__Exercise prompt__
From the line containing "The width and" to the end of the records, print every line exactly, both ends included, and leave out the pictures.

====

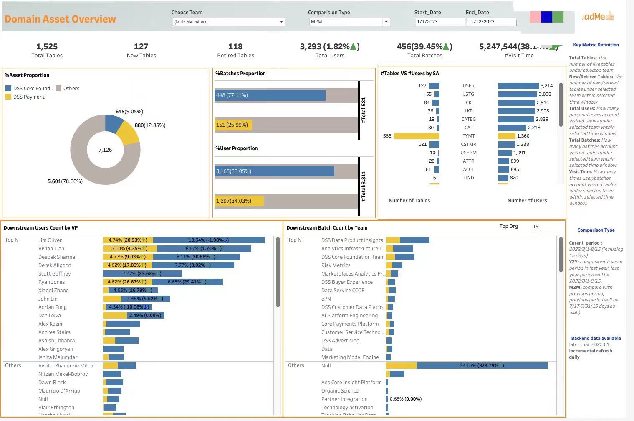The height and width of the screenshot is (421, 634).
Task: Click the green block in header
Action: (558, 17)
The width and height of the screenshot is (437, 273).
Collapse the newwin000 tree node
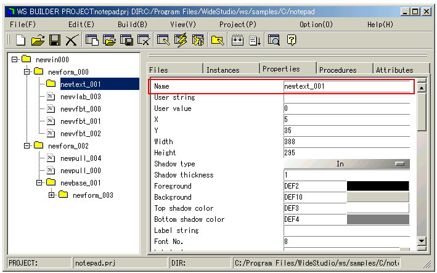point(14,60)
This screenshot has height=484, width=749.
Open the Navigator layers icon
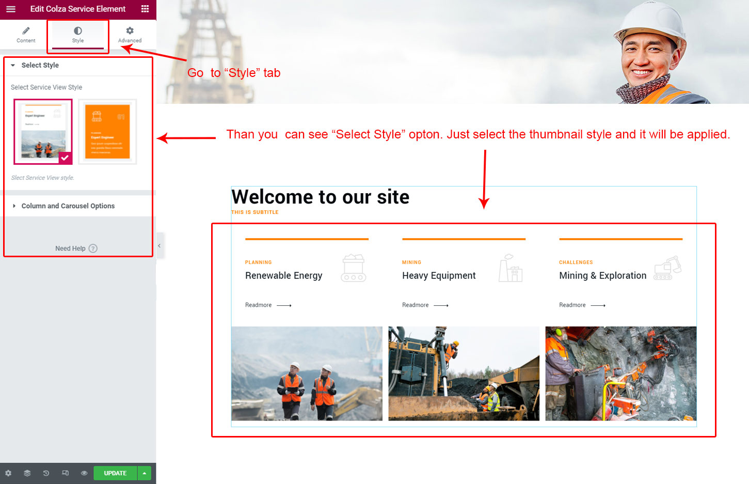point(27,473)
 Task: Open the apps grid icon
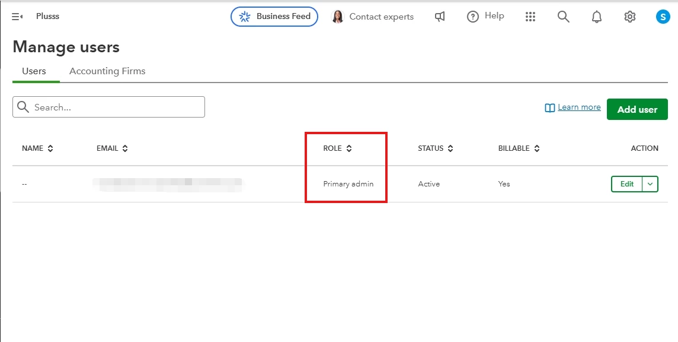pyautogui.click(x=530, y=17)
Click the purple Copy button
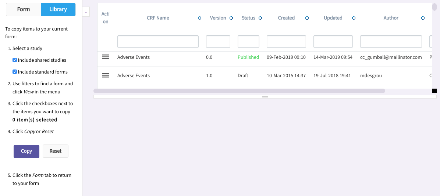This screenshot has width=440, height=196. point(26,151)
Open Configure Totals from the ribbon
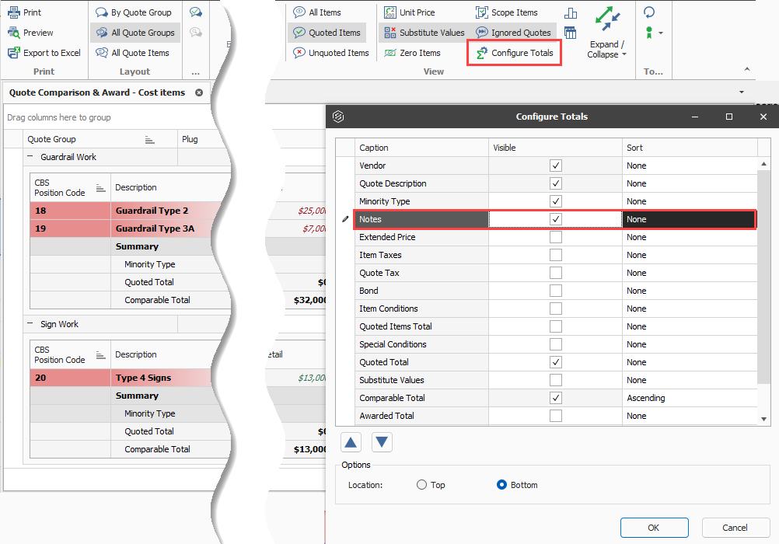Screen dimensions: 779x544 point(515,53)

====

__Answer area__
The width and height of the screenshot is (437, 273).
Collapse the newwin000 tree node
point(14,60)
This screenshot has height=484, width=749.
Open the Navigator layers icon
point(27,473)
 Task: Open the apps grid icon
pyautogui.click(x=530, y=17)
Click the purple Copy button
This screenshot has width=440, height=196. point(26,151)
Open Configure Totals from the ribbon
Screen dimensions: 779x544 point(515,53)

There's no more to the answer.